Given task: List each line in the material below that contains the string "Like", with case counting, and copy every such line in full.

Source material:
◇ ◇ ◇

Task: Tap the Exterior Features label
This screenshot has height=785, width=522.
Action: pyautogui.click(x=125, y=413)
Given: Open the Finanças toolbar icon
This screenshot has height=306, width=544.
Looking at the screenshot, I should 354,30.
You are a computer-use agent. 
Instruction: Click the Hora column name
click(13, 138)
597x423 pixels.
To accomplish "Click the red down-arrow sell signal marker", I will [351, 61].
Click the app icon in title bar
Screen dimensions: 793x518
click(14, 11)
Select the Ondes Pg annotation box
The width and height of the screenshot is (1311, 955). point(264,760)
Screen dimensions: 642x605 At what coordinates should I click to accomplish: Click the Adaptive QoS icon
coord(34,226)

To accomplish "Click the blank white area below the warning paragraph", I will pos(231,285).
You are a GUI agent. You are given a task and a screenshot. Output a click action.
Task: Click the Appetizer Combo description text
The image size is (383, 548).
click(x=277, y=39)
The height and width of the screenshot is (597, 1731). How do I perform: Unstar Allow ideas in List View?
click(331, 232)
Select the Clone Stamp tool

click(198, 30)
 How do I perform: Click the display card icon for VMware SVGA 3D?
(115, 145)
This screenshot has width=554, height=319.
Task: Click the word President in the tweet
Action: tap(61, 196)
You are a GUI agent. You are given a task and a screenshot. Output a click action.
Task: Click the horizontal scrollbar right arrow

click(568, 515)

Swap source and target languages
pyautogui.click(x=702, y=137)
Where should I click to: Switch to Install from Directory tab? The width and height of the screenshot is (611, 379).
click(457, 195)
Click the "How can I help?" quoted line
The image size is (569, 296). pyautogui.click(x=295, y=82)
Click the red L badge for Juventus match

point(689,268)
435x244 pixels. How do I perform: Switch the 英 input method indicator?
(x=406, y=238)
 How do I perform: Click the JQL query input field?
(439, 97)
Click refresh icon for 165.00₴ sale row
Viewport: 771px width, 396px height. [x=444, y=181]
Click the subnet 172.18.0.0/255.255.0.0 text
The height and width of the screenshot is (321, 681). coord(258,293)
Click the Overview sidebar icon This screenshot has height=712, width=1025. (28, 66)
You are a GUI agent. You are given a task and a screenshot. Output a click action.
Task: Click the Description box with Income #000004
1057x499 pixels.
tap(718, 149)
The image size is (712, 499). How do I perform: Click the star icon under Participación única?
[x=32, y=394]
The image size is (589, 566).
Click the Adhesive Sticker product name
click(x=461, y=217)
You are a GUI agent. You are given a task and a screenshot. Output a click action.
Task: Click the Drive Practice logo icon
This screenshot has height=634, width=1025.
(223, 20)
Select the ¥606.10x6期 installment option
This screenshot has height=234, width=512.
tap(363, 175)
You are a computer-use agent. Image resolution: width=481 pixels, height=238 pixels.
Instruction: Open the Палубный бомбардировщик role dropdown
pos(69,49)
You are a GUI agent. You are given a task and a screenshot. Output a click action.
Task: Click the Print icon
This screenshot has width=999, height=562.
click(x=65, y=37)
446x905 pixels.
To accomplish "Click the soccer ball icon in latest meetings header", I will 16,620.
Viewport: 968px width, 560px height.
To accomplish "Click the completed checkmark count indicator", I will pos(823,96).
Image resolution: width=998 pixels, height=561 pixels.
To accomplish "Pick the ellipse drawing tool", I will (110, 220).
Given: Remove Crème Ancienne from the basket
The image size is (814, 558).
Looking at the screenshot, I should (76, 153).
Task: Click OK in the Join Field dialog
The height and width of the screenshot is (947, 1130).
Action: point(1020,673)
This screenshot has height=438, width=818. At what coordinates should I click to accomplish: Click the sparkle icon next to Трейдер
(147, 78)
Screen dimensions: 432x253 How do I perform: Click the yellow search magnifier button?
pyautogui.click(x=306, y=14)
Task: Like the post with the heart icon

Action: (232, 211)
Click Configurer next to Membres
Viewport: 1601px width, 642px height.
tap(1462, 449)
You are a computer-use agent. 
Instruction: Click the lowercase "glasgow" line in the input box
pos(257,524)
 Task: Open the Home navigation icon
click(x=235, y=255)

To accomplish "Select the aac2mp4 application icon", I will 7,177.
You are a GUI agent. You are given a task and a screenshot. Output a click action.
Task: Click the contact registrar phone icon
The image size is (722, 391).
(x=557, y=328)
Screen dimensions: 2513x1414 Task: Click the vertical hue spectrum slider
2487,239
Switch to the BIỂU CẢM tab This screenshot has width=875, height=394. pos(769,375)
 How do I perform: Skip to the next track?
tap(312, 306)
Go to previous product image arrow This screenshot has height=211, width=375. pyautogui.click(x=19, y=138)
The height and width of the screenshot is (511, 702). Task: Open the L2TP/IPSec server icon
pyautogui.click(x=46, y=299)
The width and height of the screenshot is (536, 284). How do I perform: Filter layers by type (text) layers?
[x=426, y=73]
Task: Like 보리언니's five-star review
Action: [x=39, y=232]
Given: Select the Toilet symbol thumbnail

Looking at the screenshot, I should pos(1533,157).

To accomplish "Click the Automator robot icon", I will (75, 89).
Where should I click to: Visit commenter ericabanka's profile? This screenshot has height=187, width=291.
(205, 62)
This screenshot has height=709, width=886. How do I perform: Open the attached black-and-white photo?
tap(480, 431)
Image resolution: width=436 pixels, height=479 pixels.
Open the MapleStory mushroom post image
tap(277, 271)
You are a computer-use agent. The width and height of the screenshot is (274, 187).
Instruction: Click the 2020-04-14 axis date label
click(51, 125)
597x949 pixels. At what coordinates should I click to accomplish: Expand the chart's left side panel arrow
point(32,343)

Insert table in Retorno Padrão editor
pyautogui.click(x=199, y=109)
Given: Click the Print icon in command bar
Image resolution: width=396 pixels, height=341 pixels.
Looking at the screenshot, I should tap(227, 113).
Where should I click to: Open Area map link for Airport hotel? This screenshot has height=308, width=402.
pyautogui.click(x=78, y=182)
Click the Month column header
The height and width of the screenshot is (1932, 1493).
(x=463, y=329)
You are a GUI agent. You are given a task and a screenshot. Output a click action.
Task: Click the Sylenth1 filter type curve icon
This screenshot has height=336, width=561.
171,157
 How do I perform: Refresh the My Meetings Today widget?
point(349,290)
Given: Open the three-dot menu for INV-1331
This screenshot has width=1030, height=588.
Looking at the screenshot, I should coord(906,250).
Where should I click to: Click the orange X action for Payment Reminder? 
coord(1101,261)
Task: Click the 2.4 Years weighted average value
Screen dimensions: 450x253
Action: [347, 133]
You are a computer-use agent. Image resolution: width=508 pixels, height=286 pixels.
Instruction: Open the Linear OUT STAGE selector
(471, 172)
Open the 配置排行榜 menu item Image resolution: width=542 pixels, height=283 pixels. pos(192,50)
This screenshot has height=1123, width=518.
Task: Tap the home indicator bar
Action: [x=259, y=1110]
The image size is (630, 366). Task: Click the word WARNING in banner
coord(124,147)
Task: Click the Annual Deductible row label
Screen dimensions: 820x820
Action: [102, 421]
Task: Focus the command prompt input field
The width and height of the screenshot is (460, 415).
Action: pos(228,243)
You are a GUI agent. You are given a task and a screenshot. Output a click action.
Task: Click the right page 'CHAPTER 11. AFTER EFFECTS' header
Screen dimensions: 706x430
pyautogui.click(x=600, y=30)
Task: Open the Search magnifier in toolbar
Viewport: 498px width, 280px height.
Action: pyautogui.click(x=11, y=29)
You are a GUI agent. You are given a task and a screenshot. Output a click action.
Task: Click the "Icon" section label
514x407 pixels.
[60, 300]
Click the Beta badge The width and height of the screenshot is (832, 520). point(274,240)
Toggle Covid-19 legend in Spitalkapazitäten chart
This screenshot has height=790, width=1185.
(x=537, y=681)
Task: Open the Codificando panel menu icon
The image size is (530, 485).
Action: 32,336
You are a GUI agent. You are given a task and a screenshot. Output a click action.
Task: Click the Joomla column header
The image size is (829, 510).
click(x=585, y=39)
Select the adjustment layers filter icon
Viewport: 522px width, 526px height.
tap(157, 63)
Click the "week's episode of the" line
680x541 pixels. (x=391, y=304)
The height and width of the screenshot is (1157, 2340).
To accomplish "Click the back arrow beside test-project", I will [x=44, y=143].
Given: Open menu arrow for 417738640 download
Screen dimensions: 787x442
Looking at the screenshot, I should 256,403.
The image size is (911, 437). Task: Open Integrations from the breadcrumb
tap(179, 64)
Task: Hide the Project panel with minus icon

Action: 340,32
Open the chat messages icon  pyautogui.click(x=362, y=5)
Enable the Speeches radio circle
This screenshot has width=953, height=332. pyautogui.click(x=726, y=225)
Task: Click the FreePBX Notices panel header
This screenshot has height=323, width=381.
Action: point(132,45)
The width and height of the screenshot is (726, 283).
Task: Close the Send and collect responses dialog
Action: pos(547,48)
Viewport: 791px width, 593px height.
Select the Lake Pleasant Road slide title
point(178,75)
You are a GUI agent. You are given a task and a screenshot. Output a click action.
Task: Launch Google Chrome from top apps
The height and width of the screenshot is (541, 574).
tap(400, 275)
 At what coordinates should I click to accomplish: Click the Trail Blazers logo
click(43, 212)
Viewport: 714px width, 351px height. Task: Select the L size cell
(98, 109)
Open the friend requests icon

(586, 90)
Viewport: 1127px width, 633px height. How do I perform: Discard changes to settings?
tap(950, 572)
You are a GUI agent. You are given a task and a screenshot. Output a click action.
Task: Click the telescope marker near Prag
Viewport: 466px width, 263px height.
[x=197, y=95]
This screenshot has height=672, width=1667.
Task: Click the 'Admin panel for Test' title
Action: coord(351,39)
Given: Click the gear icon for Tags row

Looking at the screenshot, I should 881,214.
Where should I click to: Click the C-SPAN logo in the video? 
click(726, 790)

◇ ◇ ◇

Result for this task:
Task: Like the post with the heart icon
Task: Like 보리언니's five-star review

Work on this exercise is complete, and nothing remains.